Advertisement

Home Depot drops bid to open store in Sunland-Tujunga

Share

Hardware giant Home Depot said Wednesday that it has given up on an expensive and hard-fought campaign to open a store in Sunland-Tujunga, dropping its lawsuit against the city of Los Angeles and ending a five-year push to move into an empty Kmart building despite noisy opposition.

A representative of Home Depot said the decision was prompted by the company’s ongoing difficulties at City Hall and the recent downturn in the national economy.

“It’s just not a good time,” said Home Depot spokeswoman Kathryn Gallagher. “We’re still opening new stores. We’re just being a lot more conservative about where we’re opening those new stores.”

Advertisement

For years, Home Depot representatives had been engaged in something resembling a grudge match with opponents of the proposal to move into a vacant building on Foothill Boulevard.

Foes had set up a website to track Home Depot’s every move in the community, arguing that a new store would flood their neighborhood with traffic and reduce parking on nearby streets. Opponents also mobilized hundreds of people to turn out for meetings on the project, including a marathon seven-hour session that turned into a shouting match over day laborers and immigration.

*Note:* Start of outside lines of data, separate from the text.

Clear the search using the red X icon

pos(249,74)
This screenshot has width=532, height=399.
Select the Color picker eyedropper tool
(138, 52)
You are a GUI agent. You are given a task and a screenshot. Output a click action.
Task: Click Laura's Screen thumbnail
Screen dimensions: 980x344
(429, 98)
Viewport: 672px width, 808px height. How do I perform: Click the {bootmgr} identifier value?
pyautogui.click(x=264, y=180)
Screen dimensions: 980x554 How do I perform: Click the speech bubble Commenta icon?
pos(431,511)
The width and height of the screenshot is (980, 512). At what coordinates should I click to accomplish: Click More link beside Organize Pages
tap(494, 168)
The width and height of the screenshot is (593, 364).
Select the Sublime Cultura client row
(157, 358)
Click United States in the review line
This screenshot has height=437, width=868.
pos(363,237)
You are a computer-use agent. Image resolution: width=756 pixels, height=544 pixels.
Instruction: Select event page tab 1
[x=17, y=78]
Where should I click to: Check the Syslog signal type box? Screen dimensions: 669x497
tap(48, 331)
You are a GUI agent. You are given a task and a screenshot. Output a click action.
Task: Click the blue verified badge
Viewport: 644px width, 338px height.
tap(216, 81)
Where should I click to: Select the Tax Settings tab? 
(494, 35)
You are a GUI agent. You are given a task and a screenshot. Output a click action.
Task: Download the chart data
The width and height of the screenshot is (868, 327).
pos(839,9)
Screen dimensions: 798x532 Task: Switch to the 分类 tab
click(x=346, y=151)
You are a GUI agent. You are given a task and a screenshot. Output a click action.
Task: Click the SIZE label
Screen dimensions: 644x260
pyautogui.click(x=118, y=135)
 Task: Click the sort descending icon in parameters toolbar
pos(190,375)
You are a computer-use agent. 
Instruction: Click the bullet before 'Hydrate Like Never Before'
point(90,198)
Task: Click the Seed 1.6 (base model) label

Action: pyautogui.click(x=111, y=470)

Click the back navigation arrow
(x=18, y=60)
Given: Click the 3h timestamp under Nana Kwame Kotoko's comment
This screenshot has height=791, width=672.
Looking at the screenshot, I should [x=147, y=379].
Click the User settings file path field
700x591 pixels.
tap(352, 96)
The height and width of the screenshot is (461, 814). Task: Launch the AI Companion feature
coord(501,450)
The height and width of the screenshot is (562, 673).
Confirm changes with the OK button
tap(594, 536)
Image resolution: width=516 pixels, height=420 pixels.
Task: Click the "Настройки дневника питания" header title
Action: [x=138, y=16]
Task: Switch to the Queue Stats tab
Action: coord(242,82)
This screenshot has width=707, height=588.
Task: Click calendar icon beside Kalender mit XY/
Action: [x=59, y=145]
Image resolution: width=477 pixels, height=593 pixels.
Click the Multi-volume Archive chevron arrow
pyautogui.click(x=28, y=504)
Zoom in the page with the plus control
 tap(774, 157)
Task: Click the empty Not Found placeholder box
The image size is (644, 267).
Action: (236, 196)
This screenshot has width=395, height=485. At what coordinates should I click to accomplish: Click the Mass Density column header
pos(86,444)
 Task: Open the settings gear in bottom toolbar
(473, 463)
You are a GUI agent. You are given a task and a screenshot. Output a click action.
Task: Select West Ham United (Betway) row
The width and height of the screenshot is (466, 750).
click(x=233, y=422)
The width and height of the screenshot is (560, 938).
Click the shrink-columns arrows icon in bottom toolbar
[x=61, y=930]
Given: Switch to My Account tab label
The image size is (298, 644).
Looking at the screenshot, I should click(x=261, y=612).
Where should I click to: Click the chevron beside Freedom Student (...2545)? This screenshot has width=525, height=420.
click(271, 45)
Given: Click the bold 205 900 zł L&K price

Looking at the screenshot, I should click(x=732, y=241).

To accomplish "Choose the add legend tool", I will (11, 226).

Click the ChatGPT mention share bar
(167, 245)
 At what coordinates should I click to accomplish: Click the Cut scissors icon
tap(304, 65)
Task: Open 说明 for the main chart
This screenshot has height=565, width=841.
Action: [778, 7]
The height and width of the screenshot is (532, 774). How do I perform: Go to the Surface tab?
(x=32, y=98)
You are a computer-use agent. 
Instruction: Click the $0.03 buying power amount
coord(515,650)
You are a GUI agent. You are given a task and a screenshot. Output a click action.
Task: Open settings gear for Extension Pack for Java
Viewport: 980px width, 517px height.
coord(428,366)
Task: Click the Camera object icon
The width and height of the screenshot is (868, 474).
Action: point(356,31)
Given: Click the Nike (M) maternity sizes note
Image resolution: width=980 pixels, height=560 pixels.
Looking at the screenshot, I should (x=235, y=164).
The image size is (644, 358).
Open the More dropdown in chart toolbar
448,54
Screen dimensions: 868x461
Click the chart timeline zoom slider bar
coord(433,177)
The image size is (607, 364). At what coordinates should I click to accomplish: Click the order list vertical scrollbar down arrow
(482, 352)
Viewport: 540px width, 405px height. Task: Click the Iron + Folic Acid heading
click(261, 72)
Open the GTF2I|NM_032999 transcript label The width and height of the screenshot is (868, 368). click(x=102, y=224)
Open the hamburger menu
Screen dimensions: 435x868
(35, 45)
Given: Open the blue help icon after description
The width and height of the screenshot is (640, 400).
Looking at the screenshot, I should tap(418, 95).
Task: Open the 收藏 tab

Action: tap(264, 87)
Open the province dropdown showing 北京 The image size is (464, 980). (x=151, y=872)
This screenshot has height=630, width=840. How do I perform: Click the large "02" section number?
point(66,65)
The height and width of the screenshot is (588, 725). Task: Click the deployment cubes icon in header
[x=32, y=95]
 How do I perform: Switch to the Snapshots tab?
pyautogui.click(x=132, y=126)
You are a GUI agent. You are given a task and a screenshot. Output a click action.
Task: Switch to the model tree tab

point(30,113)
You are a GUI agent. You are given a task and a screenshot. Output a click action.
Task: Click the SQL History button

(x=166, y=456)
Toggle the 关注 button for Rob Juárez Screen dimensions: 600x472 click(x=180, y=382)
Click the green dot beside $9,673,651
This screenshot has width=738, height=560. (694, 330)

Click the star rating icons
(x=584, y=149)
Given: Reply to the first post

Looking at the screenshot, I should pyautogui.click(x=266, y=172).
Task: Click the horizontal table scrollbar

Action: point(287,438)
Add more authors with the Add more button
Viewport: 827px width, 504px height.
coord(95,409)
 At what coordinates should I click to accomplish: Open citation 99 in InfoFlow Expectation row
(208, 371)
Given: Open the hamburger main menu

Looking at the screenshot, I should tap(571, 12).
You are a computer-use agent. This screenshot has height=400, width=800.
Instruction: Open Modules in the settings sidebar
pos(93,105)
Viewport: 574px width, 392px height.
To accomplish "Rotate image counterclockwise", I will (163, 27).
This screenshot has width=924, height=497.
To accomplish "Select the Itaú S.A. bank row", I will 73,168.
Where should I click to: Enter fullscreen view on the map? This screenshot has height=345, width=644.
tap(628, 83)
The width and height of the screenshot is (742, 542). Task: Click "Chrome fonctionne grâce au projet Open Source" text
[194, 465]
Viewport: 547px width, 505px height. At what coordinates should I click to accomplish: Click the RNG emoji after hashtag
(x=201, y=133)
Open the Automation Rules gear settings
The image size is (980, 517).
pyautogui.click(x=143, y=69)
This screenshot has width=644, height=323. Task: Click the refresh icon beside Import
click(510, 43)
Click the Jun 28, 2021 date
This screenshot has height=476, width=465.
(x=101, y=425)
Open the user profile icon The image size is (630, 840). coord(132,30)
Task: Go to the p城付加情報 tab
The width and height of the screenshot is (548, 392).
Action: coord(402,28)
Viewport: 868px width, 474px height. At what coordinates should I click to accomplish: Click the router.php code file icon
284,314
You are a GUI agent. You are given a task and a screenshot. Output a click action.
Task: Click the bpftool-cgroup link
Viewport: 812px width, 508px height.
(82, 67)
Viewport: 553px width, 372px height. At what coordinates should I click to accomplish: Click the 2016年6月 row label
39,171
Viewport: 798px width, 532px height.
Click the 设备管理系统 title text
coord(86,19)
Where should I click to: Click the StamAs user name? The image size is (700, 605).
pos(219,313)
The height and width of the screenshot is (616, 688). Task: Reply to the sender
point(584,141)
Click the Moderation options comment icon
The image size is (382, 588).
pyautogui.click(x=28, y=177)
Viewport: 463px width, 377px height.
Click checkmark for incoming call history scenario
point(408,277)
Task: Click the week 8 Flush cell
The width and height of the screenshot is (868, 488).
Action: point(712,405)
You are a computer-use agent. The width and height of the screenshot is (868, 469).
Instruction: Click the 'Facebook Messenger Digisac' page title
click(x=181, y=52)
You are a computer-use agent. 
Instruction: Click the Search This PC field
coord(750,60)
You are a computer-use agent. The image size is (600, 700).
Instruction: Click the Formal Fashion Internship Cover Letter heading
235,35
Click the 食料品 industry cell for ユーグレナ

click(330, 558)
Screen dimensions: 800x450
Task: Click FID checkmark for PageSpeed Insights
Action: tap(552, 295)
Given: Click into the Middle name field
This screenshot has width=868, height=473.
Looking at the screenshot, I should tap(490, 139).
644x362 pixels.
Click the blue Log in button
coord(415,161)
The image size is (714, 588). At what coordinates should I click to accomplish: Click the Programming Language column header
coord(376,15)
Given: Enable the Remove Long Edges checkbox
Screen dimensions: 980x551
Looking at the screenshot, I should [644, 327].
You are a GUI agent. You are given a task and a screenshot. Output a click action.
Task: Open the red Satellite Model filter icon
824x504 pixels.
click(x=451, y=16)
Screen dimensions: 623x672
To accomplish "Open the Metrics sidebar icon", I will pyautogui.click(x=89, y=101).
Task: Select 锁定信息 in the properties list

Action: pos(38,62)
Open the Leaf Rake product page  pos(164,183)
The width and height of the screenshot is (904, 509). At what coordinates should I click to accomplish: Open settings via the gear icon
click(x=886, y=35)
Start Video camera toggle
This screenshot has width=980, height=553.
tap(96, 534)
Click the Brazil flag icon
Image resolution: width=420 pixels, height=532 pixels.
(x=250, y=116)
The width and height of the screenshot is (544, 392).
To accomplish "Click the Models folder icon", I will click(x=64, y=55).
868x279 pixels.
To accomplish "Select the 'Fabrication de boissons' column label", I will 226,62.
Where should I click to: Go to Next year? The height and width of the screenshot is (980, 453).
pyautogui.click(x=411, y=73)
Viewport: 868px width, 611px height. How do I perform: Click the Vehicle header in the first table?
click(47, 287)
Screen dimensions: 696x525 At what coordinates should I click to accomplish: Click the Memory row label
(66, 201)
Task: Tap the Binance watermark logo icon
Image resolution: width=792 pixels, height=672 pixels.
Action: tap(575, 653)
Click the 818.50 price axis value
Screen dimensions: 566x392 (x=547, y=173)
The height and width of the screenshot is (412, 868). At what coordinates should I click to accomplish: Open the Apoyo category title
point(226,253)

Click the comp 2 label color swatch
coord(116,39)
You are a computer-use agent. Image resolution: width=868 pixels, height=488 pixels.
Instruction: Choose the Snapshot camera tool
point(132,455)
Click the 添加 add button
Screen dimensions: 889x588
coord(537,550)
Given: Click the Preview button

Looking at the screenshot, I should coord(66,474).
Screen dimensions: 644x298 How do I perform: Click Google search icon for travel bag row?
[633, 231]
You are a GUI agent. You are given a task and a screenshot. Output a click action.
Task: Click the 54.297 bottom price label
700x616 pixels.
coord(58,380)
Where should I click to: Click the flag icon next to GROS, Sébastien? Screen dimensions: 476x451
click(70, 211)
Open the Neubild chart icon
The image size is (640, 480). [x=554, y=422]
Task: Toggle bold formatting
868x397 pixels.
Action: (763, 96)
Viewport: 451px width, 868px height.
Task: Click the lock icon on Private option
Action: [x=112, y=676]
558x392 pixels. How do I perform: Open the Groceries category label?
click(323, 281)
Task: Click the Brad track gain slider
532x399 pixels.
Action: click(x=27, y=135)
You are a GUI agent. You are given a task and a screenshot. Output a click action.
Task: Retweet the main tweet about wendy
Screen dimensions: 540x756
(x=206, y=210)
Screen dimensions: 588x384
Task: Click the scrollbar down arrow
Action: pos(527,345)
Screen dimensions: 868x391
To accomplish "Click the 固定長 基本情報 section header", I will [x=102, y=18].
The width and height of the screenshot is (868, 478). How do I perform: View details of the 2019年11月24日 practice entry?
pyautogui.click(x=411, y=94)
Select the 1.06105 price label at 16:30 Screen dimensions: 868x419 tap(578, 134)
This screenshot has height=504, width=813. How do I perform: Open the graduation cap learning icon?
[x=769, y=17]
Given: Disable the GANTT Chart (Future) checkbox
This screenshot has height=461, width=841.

Home Depot, in turn, had retained a team of expensive lobbyists who arranged for buses to transport supporters to meetings at City Hall. In 2006, one of those lobbyists sent a memo promising to feed and transport 150 people in orange T-shirts to a City Council hearing where they would appear in favor of Home Depot -- at a cost of $24,000 to the company.

When the council voted to demand that Home Depot carry out an environmental impact report, the company filed a lawsuit accusing Councilwoman Wendy Greuel of improperly interfering with the project. On Wednesday, Greuel said she considered that lawsuit “frivolous,” adding that she only wanted the company to follow the city’s planning procedures.

“At all points on this matter, I called on the expertise of our planning department to review this with an objective eye,” Greuel said. “And their conclusion was that [Home Depot] had not followed the rules.”

Opponents of the project were jubilant over the announcement, saying they had stood up not just to a nationwide chain, but to some of the city’s most powerful lobbyists. The company paid more than $2 million to lobbying firms -- Latham & Watkins, Dakota Communications, and Guerra & Associates, according to Ethics Commission records.

Advertisement

“We’ve put our heart and souls into this,” said Abby Diamond, a board member with the Sunland-Tujunga Alliance, which opposed Home Depot. “It’s a great outcome. We just hope now that we can find a developer who will develop the site in a way that suits the community’s needs.”

In a letter sent Wednesday to community leaders, Jeff Nichols, Home Depot’s real estate director for its Western region, said the company will now look for a tenant to rent out the Kmart building. Nichols thanked the company’s supporters and said he still believes the lawsuit was justified.

“However, given the steps required by the city to move forward with our remodel project, it simply no longer makes business sense for the company to pursue this project,” he wrote.